Australian governments have traditionally supported the US position on this conflict. Although Australia speaks of supporting two-state solutions, so far it has only recognized Israel but not Palestine. The actions of Australian governments have not demonstrated commitment to two states. Australia has yet to recognize the state of Palestine.

However, Australian Foreign Affairs Minister Penny Wong has lit a candle in the darkness. Earlier this year, Ms Wong courageously stated her view that a two-state solution is a necessity for a peaceful outcome in Palestine.

Australia now has an opportunity to be a leader on this issue: Years of fruitless and costly military interventions in the Middle East and Asia have overshadowed the great work of the Australian Defence Force (ADF) in disaster relief and peacemaking in places such as Rwanda, throughout the Pacific and in Timor-Leste.

Let Australia be seen as the reliable friend of those stricken by disaster. I do not claim expertise, but my encounters with the coming generation of Australian students persuade me that they have big hearts, a generosity of spirit and contempt for those who engineer the slaughter of the innocents.

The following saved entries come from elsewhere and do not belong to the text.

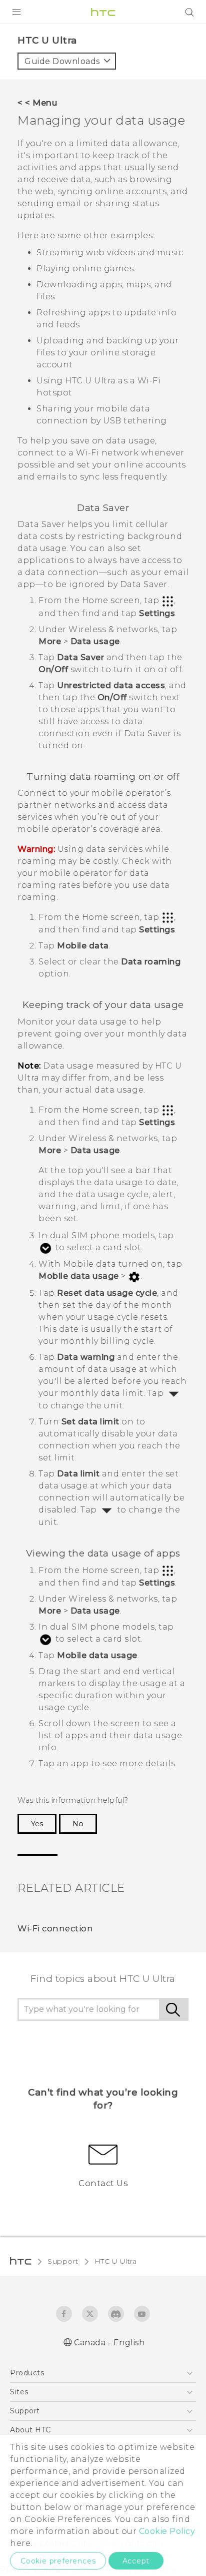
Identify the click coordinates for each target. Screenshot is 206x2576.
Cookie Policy (167, 2531)
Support (63, 2261)
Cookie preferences (58, 2560)
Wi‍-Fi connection (55, 1928)
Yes (37, 1823)
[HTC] (103, 12)
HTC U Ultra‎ (115, 2261)
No (78, 1823)
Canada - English (109, 2342)
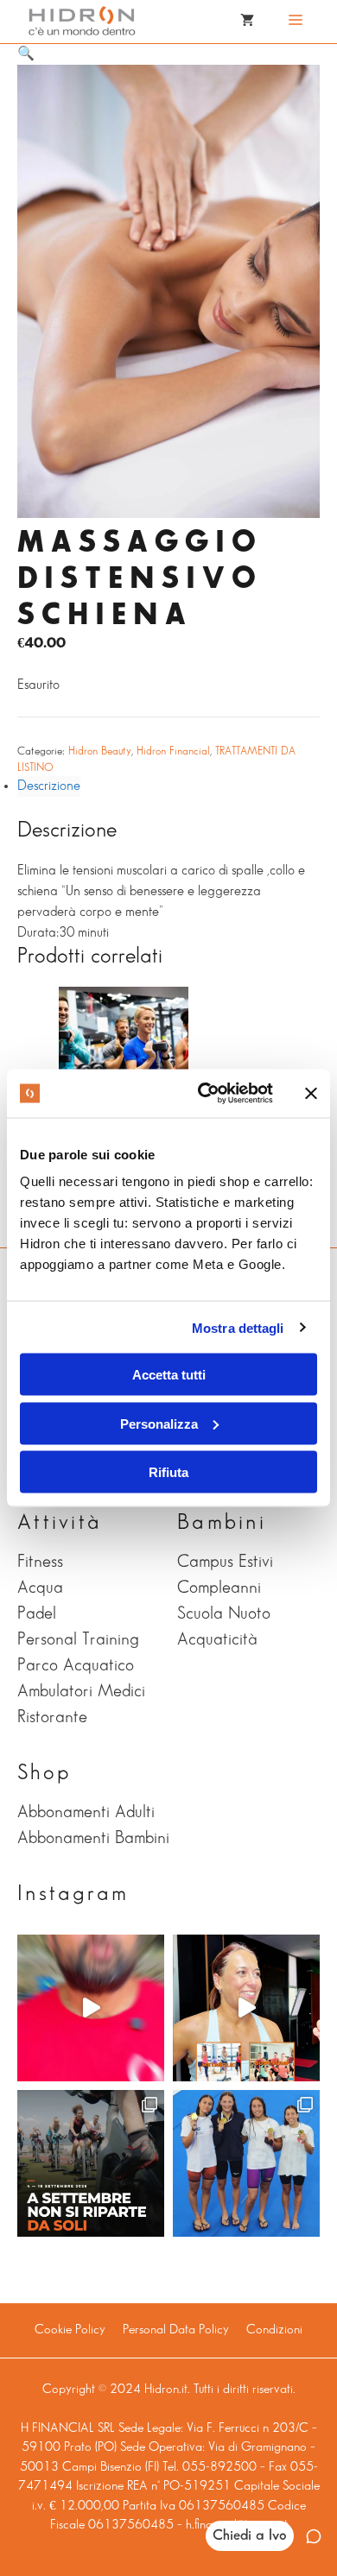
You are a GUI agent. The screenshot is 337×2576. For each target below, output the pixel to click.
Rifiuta (168, 1472)
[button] (26, 53)
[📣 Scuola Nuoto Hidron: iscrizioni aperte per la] (90, 2008)
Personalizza (159, 1423)
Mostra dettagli (238, 1327)
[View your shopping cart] (247, 21)
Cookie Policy (70, 2330)
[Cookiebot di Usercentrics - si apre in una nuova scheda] (204, 1094)
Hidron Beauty (99, 751)
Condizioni (274, 2330)
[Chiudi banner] (311, 1093)
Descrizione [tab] (48, 786)
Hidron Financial (173, 751)
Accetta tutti (169, 1374)
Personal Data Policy (176, 2330)
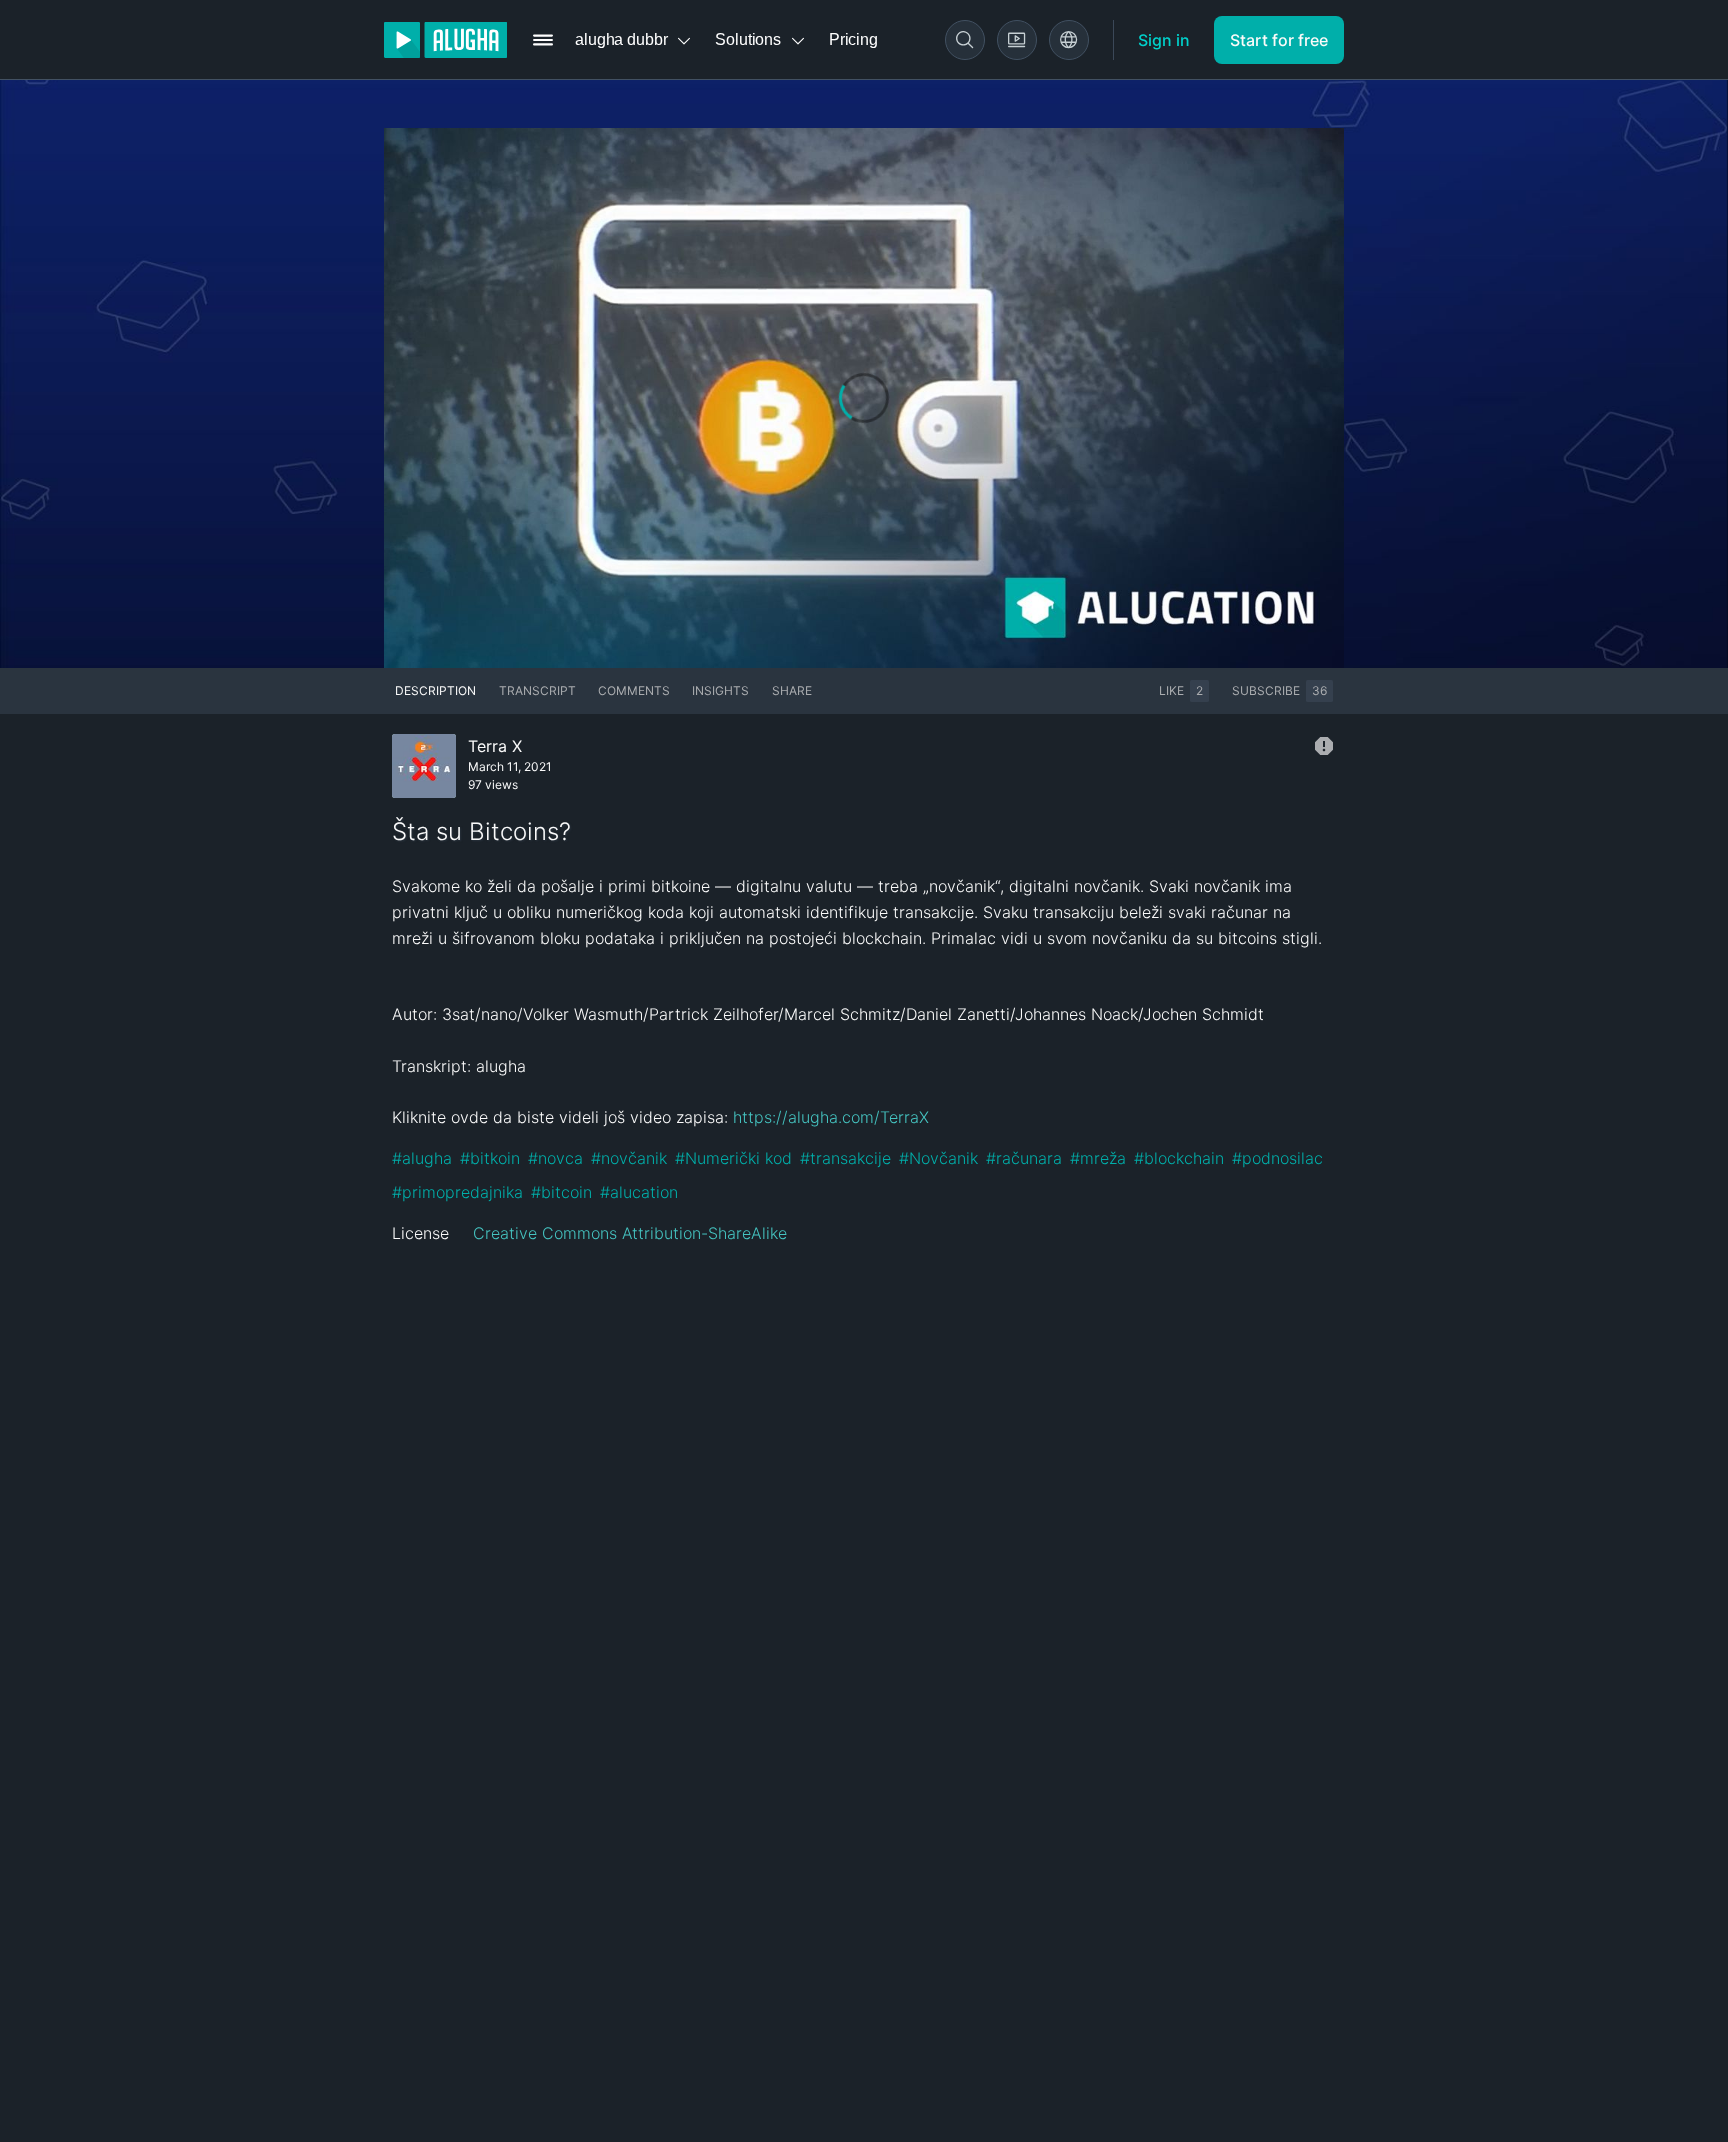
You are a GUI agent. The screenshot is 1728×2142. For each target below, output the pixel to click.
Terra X (495, 746)
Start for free (1279, 40)
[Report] (1324, 746)
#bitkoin (490, 1158)
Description (435, 690)
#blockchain (1179, 1158)
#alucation (639, 1192)
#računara (1024, 1158)
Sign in (1164, 40)
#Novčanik (938, 1158)
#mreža (1098, 1158)
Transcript (537, 690)
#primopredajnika (457, 1192)
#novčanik (629, 1158)
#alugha (422, 1158)
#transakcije (845, 1158)
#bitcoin (561, 1192)
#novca (555, 1158)
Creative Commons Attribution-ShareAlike (630, 1233)
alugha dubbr (621, 39)
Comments (634, 690)
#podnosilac (1277, 1158)
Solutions (748, 39)
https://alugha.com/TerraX (831, 1117)
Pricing (853, 39)
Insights (720, 690)
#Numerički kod (733, 1158)
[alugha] (445, 40)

As a concern Australian, I propose to Albanese goernemnt:

Firstly, with those states, which include Spain and Ireland, who have decided to recognize Palestine, Australia could make a historic shift towards resolving the longest lasting humanitarian issue on earth. Remember Australia’s courageous support of the establishment of the Republic of Indonesia and the work of the ADF towards resolving the Timor Leste crisis in 1999. This is the moment to show that the foremost aim of Australia’s foreign policy is for the good and the welfare of humanity.

Secondly, Australia should support the new state’s establishment as a United Nations Protectorate, demilitarized and protected from overflight of military aircraft and ordinance of all kinds and wherever originating.

Thirdly, there is in now Gaza a generation of maimed, wounded and orphaned children. Let Australia lead the way in helping these suffering innocent victims of atrocity and human cruelty. Whatever one’s views of the cause, no words can excuse the wickedness of those who kill, maim and cripple little children.

Fourthly, let Australia work with our neighbours and friends to rebuild the destroyed schools and hospitals of Gaza, such as the now destroyed Indonesian Hospital. That will build enduring bonds of friendship and respect both in the Middle East and with our own neighbours.

 

Zomi Frankcom stands for the very best in young Australia. Returning from a food delivery in aid of starving Palestinians, Zomi and other heroes from around the world were killed by an air strike on their supposedly safe route home. Zomi and each of her friends was a martyr in the cause of humanity.

There could be no better tribute to this wonderful woman than Australia’s wholehearted commitment to relieving and ending the suffering in Gaza, a place she loved so much. And let Australia build in Gaza a school or hospital in Zomi’s memory.

Disclaimer: The views expressed in this article are exclusively  the author’s and in no way reflect that of any of his affiliated institutions.